GIVEN DATA:
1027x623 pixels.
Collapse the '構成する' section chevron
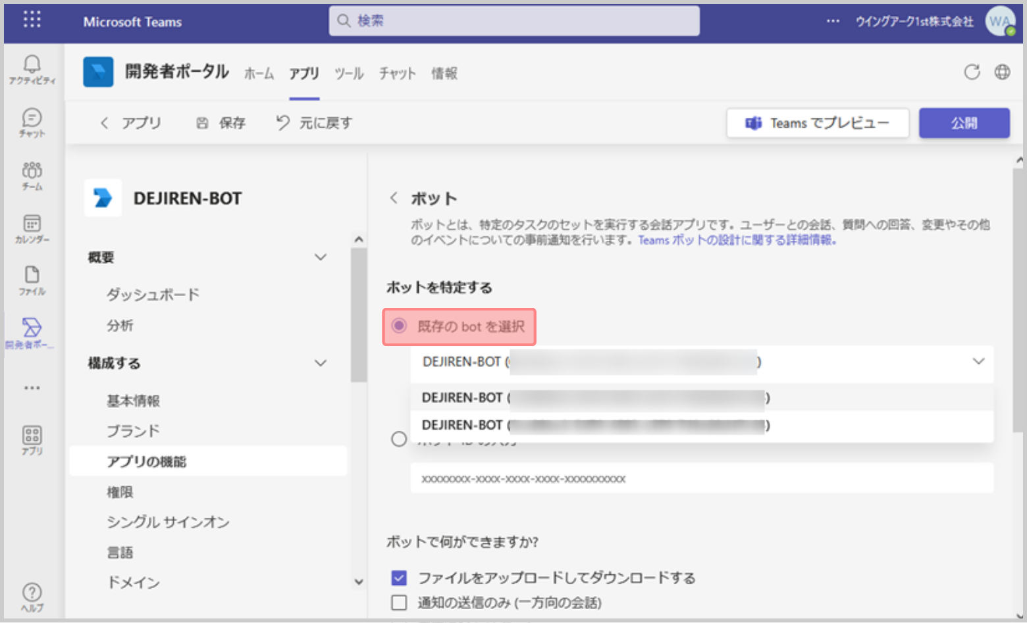[321, 363]
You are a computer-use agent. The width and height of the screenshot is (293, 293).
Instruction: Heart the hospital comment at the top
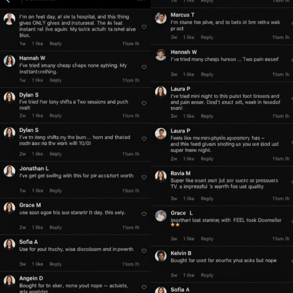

WRITTEN REQUEST:
Gather every line of the records above that contains the word "computer", and copy each such line in full.

EXPECTED ANSWER:
You are a computer-use agent. The width and height of the screenshot is (293, 293).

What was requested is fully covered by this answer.